Tencent’s China Literature broke the record set by online insurer ZhongAn before it started trading on the Hong Kong Stock Exchange on Wednesday. Investors overbought the stock of China’s largest online publishing and e-book site by over 600 times, surpassing ZhongAn at 391 times.
The brand effect of Tencent has turned China Literature into a hot stock, suggests Alvin Cheung, a director for Prudential Brokerage, to SCMP. The stock started trading above HK$90, compared with the offer price of HK$55, and rapidly climbed to HK$104 as of this writing. The e-book giant raised about $1.1 billion through the IPO, making it the city’s second-largest stock sale by an internet company in 2017 after ZhongAn. The funds will be used for acquisitions and expanding its digital publishing business, Reuters IFR reported.
The e-book site has a business akin to Amazon’s Kindle Store, operating a platform of 9.6 million literary works from over six million authors. About 6% of its nearly 200 million monthly active users paid to read in the first half of the year. Most of its traffic has come from phones amid a booming market for mobile reading, which reached RMB 11.86 billion in revenue by the end of 2016, according to data from Analysys.
The profitable China Literature earns revenues when users pay for a book after sampling the first few chapters. The e-book site also makes money by licensing its popular content to film, TV, and game producers.
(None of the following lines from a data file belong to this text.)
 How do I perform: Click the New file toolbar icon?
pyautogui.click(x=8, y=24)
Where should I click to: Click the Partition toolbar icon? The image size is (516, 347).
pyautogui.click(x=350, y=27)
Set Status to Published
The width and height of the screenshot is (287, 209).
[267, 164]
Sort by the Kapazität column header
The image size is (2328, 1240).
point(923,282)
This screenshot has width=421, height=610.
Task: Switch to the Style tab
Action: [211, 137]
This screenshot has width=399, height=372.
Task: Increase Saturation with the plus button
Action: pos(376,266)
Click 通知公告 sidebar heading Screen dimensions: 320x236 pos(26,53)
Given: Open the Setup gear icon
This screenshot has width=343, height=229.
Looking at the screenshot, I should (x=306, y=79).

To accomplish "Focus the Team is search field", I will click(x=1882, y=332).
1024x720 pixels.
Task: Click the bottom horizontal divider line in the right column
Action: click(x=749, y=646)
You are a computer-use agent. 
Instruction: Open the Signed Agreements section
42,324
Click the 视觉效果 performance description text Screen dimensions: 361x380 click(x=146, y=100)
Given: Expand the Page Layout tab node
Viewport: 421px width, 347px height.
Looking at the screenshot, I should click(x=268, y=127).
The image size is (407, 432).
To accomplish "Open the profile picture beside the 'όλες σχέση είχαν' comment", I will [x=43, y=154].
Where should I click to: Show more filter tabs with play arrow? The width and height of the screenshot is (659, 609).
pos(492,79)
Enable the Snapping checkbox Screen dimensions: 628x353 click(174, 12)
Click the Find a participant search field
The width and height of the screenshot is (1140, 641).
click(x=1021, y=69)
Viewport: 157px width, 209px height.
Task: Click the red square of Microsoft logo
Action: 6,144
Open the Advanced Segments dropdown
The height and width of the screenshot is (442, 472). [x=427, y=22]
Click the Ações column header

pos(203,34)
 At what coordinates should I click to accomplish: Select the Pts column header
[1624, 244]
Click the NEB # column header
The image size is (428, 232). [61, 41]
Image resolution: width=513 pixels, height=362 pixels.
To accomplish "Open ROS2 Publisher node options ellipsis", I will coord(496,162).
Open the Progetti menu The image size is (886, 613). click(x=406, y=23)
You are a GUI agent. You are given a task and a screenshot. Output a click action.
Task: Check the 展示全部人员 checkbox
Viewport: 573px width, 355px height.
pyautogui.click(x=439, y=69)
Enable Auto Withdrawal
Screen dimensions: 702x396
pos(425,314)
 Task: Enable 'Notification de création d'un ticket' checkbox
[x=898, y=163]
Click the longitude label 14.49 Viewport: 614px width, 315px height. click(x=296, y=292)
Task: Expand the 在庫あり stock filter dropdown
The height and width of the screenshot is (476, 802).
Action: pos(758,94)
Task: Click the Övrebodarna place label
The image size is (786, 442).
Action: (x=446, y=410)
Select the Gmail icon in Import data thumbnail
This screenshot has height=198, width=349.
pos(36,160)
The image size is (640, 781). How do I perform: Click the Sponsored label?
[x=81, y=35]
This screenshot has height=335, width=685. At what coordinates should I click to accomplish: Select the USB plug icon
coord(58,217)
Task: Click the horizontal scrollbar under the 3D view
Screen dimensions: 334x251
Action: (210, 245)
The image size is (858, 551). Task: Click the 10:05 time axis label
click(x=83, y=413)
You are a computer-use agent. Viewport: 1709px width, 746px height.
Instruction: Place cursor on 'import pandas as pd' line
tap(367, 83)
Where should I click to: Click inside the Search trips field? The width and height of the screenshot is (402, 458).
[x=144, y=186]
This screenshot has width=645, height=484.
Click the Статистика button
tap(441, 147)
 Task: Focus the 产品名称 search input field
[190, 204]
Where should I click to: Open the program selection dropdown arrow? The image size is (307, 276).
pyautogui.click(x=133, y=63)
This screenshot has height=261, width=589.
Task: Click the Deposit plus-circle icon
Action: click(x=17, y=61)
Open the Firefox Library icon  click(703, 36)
Tencent owns an ecosystem of entertainment businesses, the most lucrative of which is its gaming division. Tencent Music Entertainment Group, which gobbles up over 75% of China’s online music streaming market, is also on course for an IPO. Tencent Video takes up about 33% of Chinese users with online one video app as of July.
Tencent currently owns 62% of China Literature, while private equity firm Carlyle Group LP has a 12.2% stake. The e-book company, now the country’s biggest online book publisher, was founded in 2014 through a merger of Tencent Literature and Cloudary, which Tencent later acquired.